- Born: Jean-Claude Abric September 26, 1941 Riom
- Died: September 13, 2012 (aged 70) Aix-en-Provence
- Scientific career
- Fields: social psychology
- Institutions: University of Aix-Marseille

= Jean-Claude Abric =

French psychologist

Jean-Claude Abric (26 September 1941 – 13 September 2012) was a French psychologist, professor in social psychology and the former head of the Social Psychology Laboratory at the University of Aix-Marseille.

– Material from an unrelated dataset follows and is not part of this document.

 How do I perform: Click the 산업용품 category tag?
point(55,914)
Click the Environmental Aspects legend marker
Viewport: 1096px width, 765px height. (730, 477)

He had a major contribution to the theory of social representation identifying the structural elements of a social representation and distinguishing the core elements from the peripheral ones.
His first study on social representations was based on craftsmen and the craft industry (Abric, 1984). In his book published in 1994, he gives a broader vision of his Central Nucleus Theory (Abric, 1994).

He also published handbooks on the psychology of communication (Abric, 2008).

==Key publications==
- Abric, J.-C. (1984). "L'artisan et l'artisanat : analyse du contenu et de la structure d'une représentation sociale." Bulletin de psychologie 27: p. 861–876.
- Abric, J.-C. (1994). Pratiques sociales et représentations, Paris: PUF.
- Abric, J.-C. (2008). Psychologie de la communication : théories et méthodes, Paris: Armand Colin.